Kuchipudi by Vyjayanthi Kashi and Shambhavi Dance Ensemble reached out with two unique productions. Vyjayanthi and her daughter Prateeksha, with students from their dance school brought alive the characters of Poothana and Krishna, and depicted the victory of the lord over the demon, with finesse. There is such depth in Vyjayanthi Kashi's abhinaya. Overflowing with the foil of evil and maternal love through subtle delicate expressions, she was absolutely one with the character of Poothana, as she starts nursing the Supreme God in the form of a baby, who was drawing out her very life breath. Her initial ecstasy and then her awareness of her mission in Gokulam, her writhing in pain before attaining moksha was executed with the finesse, grace and ease that remain the hallmarks of an experienced artist. No overt histrionics or melodrama but just enough expression to nail the moment of triumph in everybody's hearts.
Charismatic and alluring Prateeksha Kashi as Rudramma, in the next presentation did full justice to her character.

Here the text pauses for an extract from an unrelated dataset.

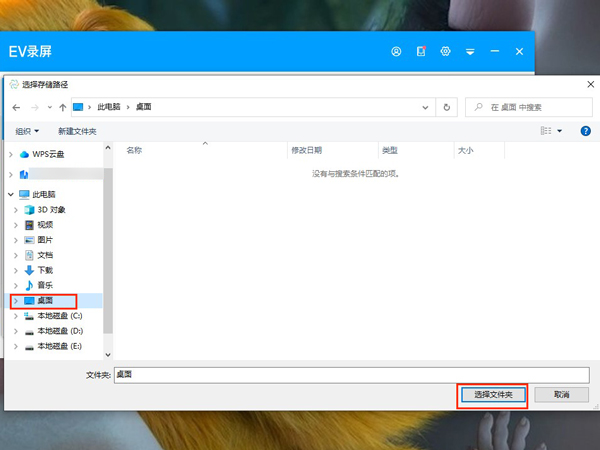Click the back navigation arrow

[x=16, y=106]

The entire choreography was a kind of benchmark for people to become aware of whilst dressing any theme through form and content, the most important aspect being ending the performance at just the right time, where people long to see more.
May the rhythms stirred in the Jathre 2019 set the prelude to the next one poised and waiting in the wings of time. Even as I left the venue, I was full of the music coming through an exchange of ideas, thoughts, action and interaction. What makes dancers dip into time to share the timeless? What makes organizers stretch or ignore the dent in their pockets? What makes them seek this madness again and again? I watch the moon and espy the smile lighting up the night sky...I got my answer!
It is the same madness that has kept the art and artists and the 'artist in the man' alive through the times, adding colour to a jathre called LIFE!
Lata Surendra is a Bharatanatyam exponent, teacher, choreographer, curator, writer and Section President of the Official Section of International Dance Council, Mumbai-India.